The new U.S. government in January will have the opportunity to set the direction on many fronts. Here are the top 10 technology-related areas where I think a new direction is needed. The Barack Obama campaign addressed some of these in its technology position paper, but others are issues I’ve covered in this column in the past.
Regulations are generally the worst way to help technology development because they tend to trip over dependence on the technology of the moment rather than dealing with the underlying principles, but sometimes there is no choice.
1. Ensure a neutral Internet (at least in the United States). This was the top goal in Obama’s technology position paper. Here is a case where regulations are needed to codify a less conditional version of the FCC’s four principles.
2. Reconsider link and equipment-sharing requirements for monopoly carriers. Once upon a time we had real competition for services to residential users because monopoly phone carriers were required to wholesale parts of their infrastructure to competitive local access providers. The FCC killed this a few years ago and Internet service quality and value has suffered.
3. Re-evaluate the 10-year-old Digital Millennium Copyright Act. The safe harbor part of the DMCA is very good but too much of the act is an attempt to preserve an old business model for content owners and the anti-circumvention provisions cause the United States real harm. These parts should be repealed.
4. Mandate privacy protection. Move away from the current U.S. model where anyone can collect and sell information about individuals without their knowledge or consent. Pass a federal law that empowers individuals to control the obtaining, retention and distribution of information about them and mandates the protection of any such information. There should be real criminal and civil penalties, which can be invoked by individuals, for the failure to meet the requirements.
5. Mandate proper procedures for law enforcement. Require that law enforcement at all levels follow proper constitutional processes when obtaining information about individuals. There should be criminal penalties for individuals that fail to follow proper procedures and for any organization that assists them.
6. Revoke the cable must-carry rules. Because it is to the benefit of both organizations when a cable company carries a TV station, let the market decide who should pay who and how much.
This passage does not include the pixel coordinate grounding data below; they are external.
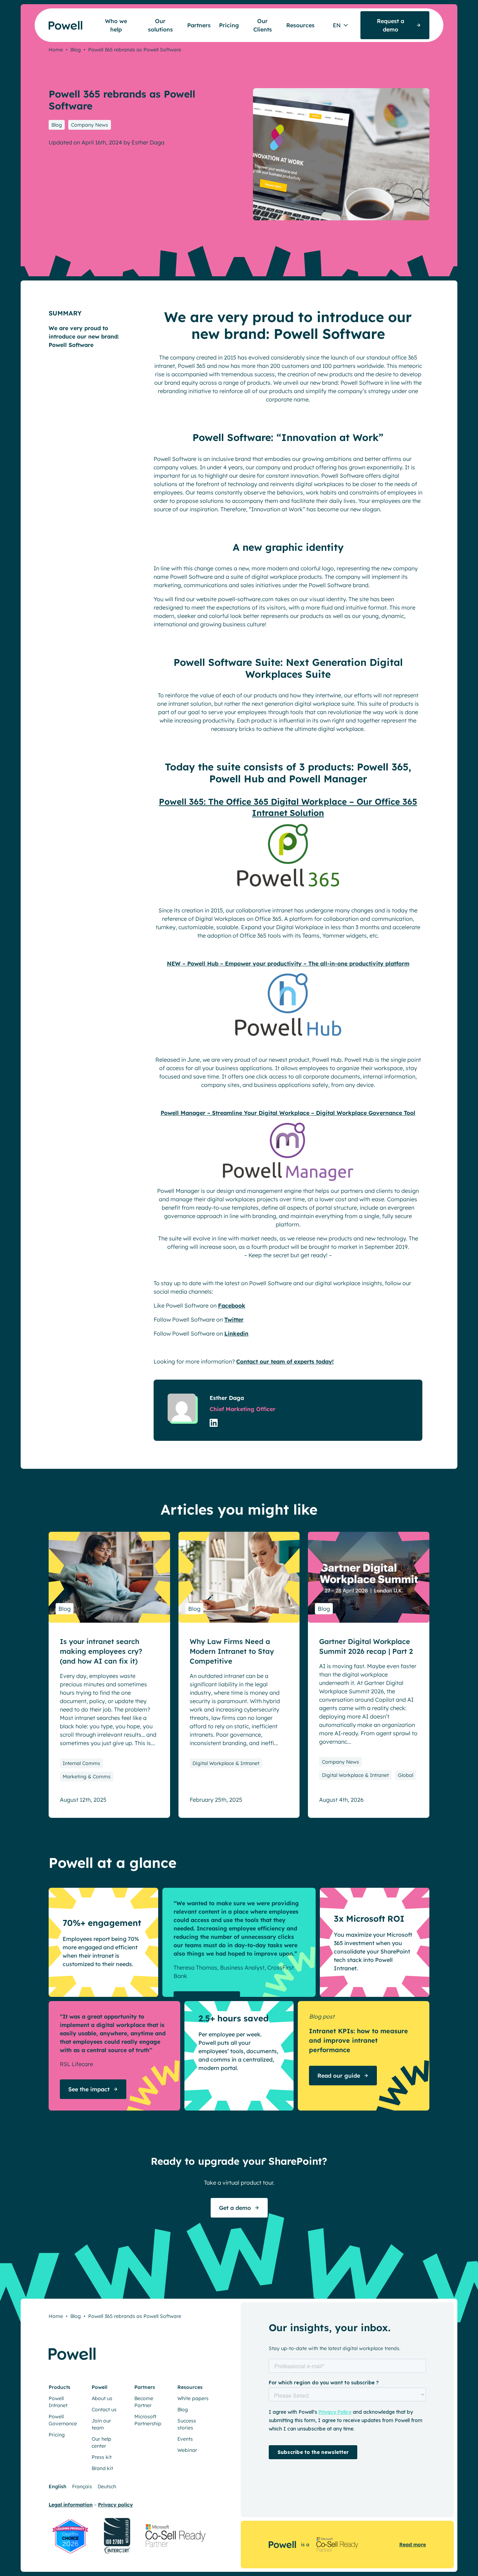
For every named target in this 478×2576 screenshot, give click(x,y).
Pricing (229, 25)
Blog (75, 50)
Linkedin (236, 1333)
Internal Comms (81, 1763)
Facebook (231, 1305)
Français (82, 2486)
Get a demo (235, 2207)
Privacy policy (115, 2505)
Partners (199, 25)
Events (185, 2439)
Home (56, 50)
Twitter (234, 1319)
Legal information (71, 2505)
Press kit (102, 2457)
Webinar (187, 2450)
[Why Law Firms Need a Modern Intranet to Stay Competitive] (239, 1577)
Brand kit (102, 2468)
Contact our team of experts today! (285, 1361)
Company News (89, 125)
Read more (412, 2544)
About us (102, 2398)
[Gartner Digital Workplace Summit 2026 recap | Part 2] (368, 1577)
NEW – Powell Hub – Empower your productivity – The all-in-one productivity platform (288, 963)
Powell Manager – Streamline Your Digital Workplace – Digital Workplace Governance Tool (288, 1112)
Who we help (116, 25)
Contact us (104, 2409)
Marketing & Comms (87, 1776)
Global (405, 1775)
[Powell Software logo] (52, 21)
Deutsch (107, 2486)
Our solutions (160, 25)
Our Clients (262, 25)
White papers (193, 2398)
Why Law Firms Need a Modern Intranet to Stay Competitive (232, 1651)
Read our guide (338, 2075)
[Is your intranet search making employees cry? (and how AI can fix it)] (109, 1577)
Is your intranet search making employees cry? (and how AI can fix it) (101, 1651)
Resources (300, 25)
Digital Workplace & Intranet (225, 1763)
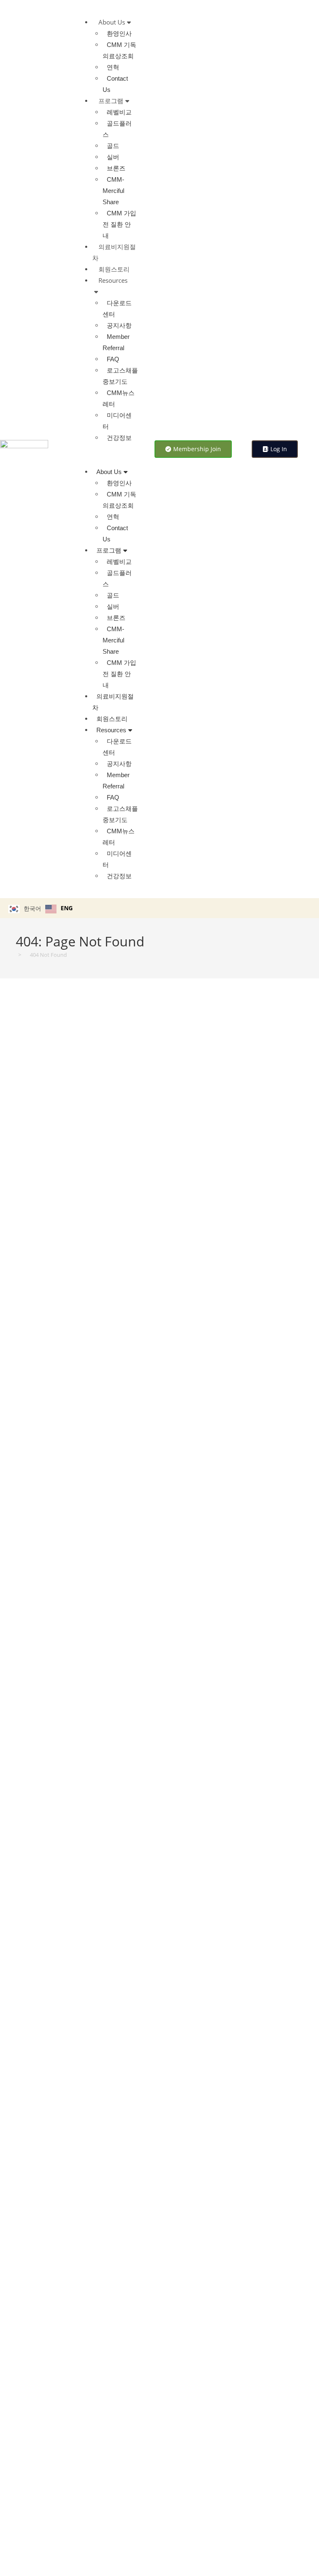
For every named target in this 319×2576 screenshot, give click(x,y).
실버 (113, 157)
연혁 (113, 67)
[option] (59, 909)
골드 (113, 145)
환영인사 (119, 33)
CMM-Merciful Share (113, 190)
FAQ (113, 359)
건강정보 (119, 437)
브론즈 (116, 168)
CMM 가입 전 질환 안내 (119, 224)
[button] (112, 455)
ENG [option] (67, 908)
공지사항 (119, 325)
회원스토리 (114, 269)
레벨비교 (119, 112)
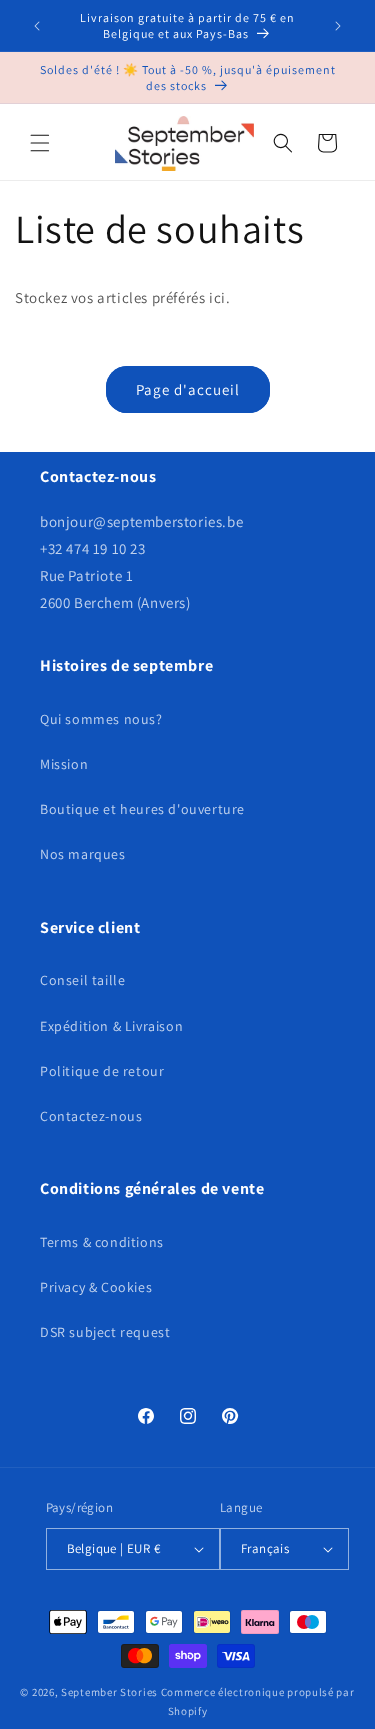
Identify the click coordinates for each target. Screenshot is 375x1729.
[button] (40, 143)
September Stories (109, 1692)
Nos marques (83, 854)
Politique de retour (102, 1071)
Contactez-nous (91, 1116)
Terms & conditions (102, 1242)
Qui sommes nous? (101, 719)
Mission (64, 764)
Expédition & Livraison (111, 1026)
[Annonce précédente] (37, 26)
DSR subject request (105, 1332)
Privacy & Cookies (96, 1287)
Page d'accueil (188, 389)
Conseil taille (82, 980)
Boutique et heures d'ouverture (142, 809)
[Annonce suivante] (338, 26)
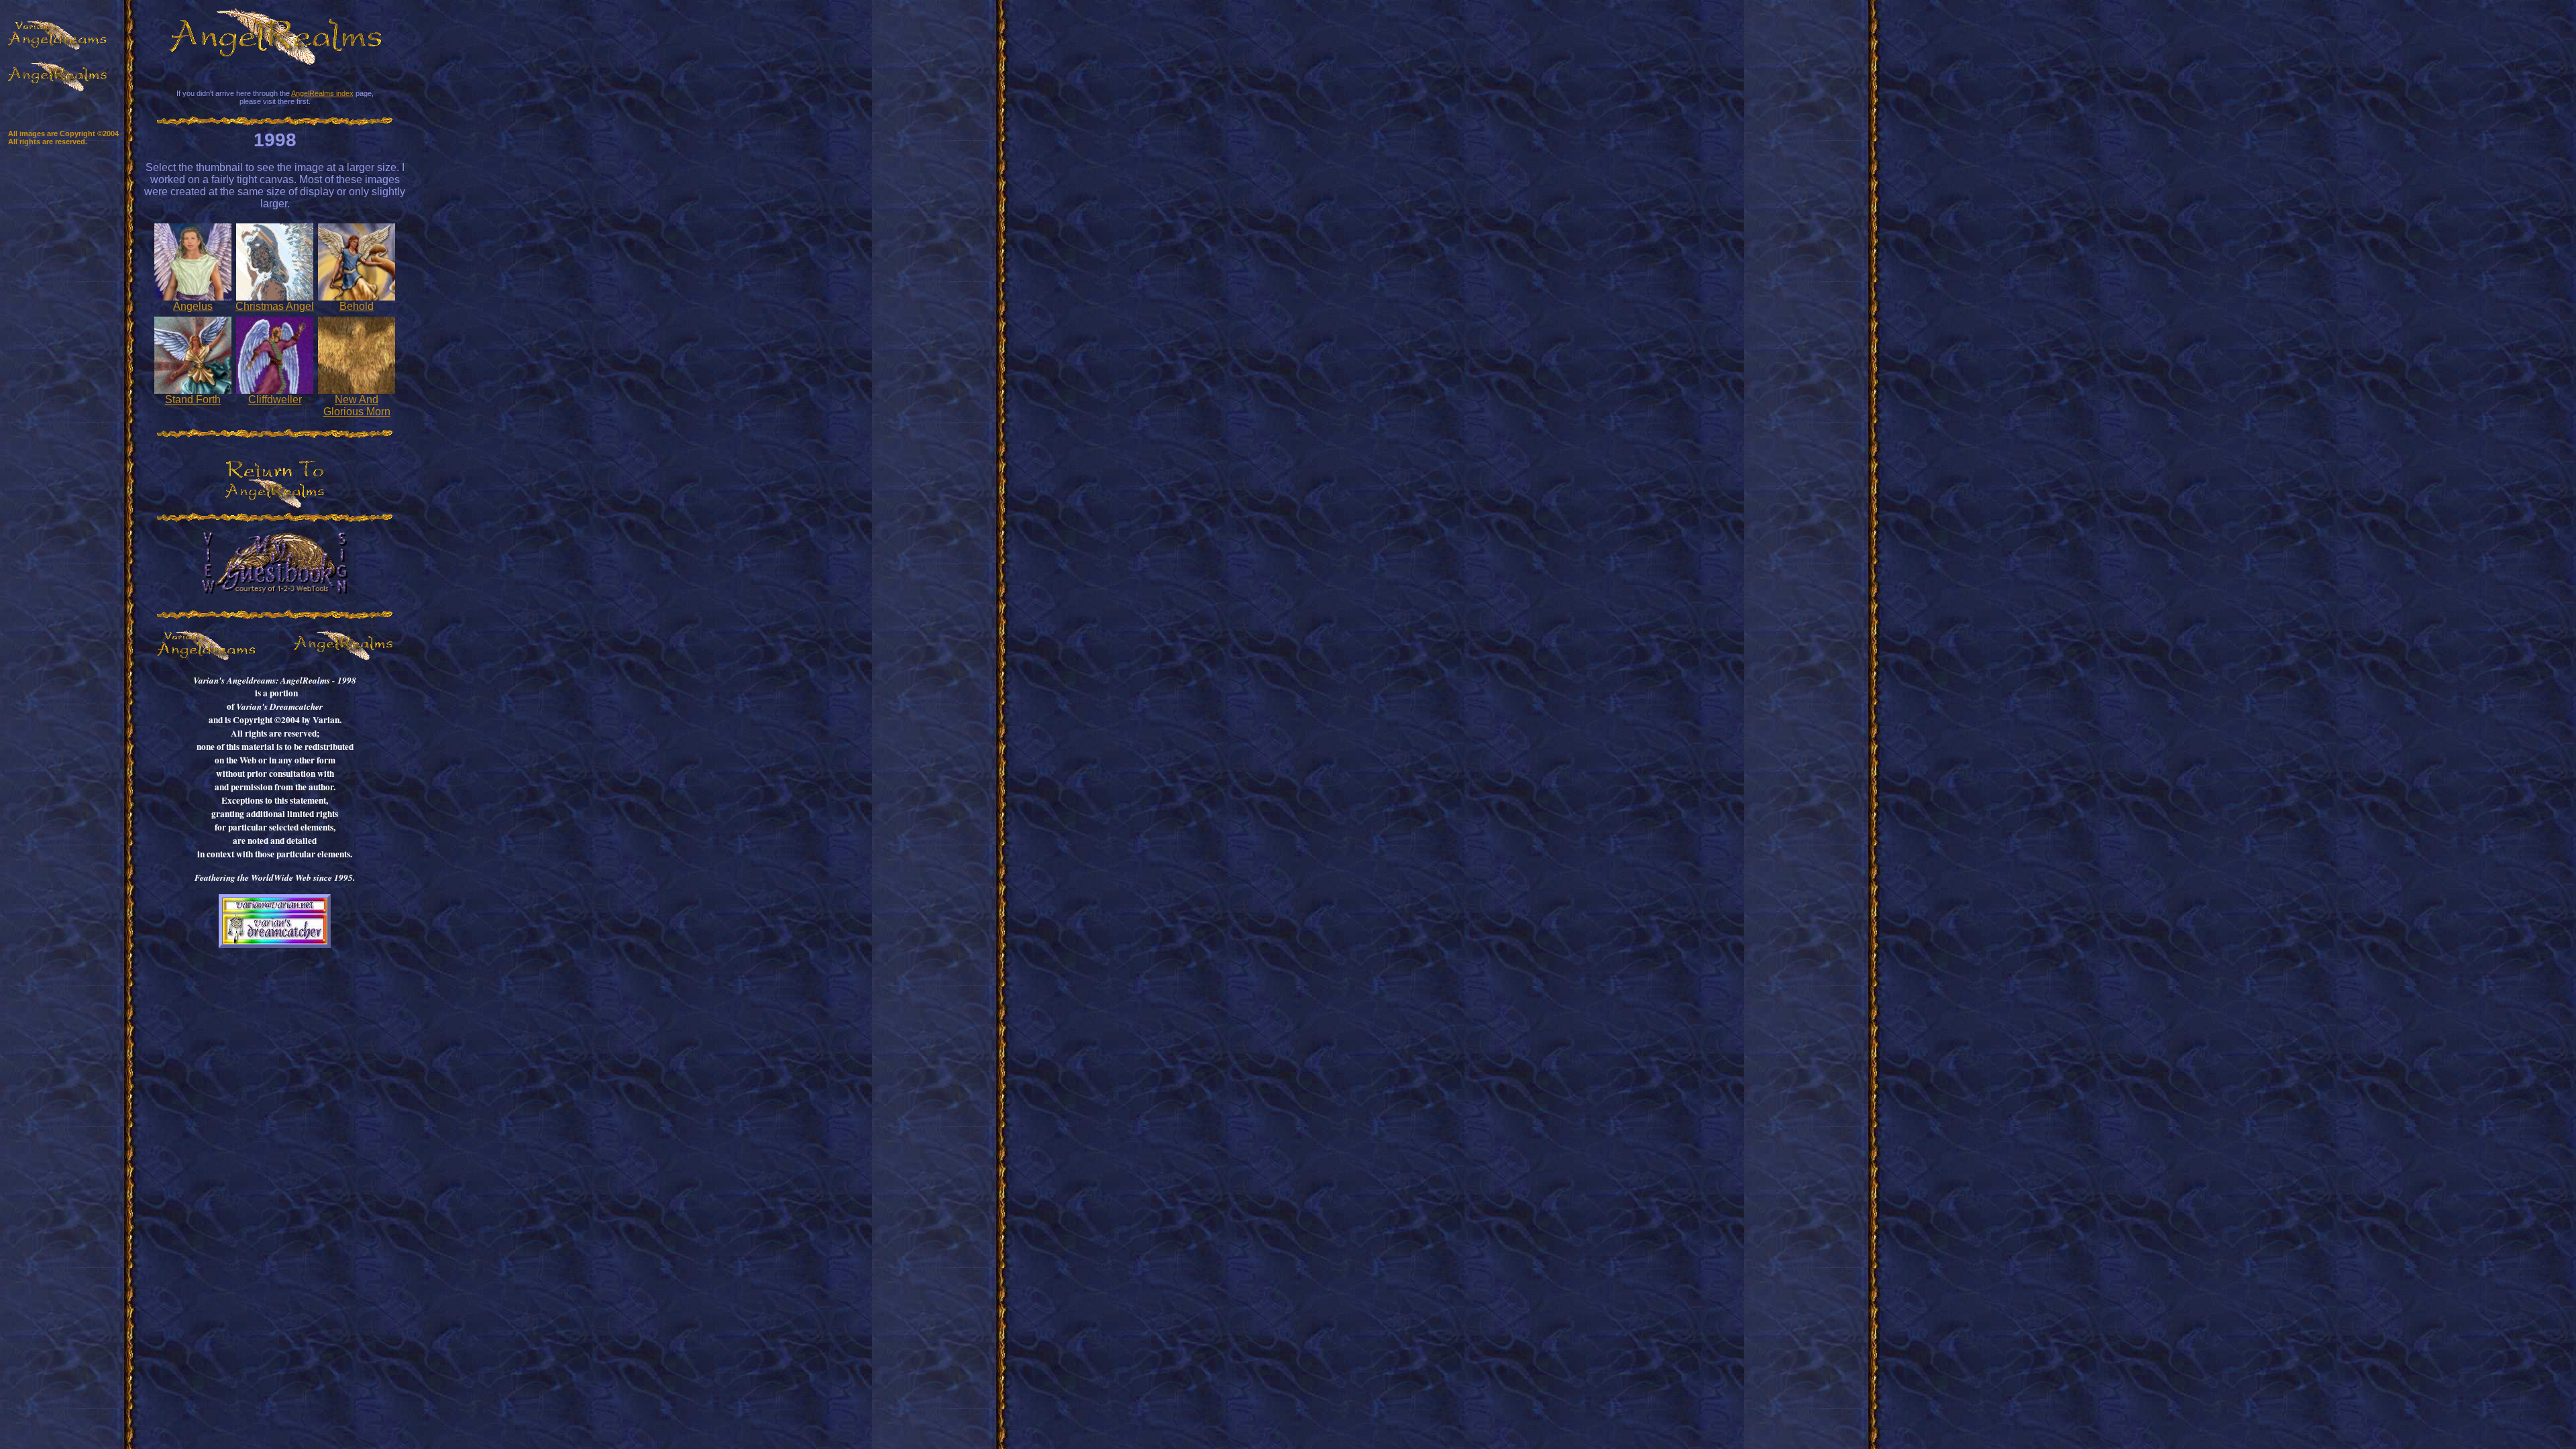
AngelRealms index (322, 93)
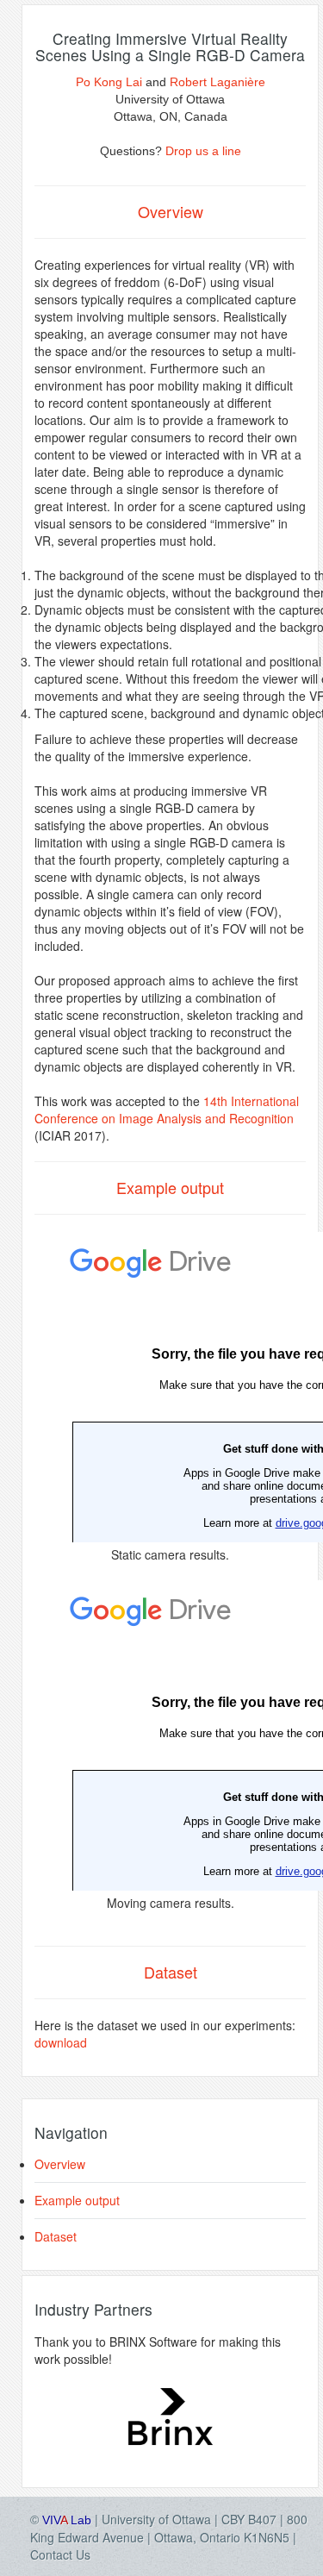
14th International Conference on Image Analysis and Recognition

7. Restore rationality to copyright duration. Get the balance between providing an incentive to authors and providing for the interests of the public back closer to what was envisioned by the writers of the U.S. Constitution. At the very least, pass a law that removes copyright restrictions from abandoned works.
8. Revisit the process of evaluating requests for federal grants. Peer review has proven to inhibit research in new directions; alternate processes should be developed (but reliance on congressional earmarks is not a good alternative)
9. Reorganize the FCC. Change its implicit mandate to one of being concerned with consumers rather than incumbent carriers. Move to transport independent regulations (where they are needed at all) – minimize regulations that treat cable companies differently from telephone companies.
10. Revoke the universal service fund. This has proved to be an expensive boondoggle that rewards a few vendors for little benefit to consumers.
There are many other areas that I think need to be worked on but this list is a start. A new administration is a new chance. Too often the chance is missed, but maybe not this time.
Disclaimer: Harvard does not get new administrations as often as the United States does and may have even more inertia than the U.S. government, but new presidents still manage to make an impact. To date, the university has not expressed an opinion on what direction the administration of this law school graduate should take, so the above is my list, not the university’s.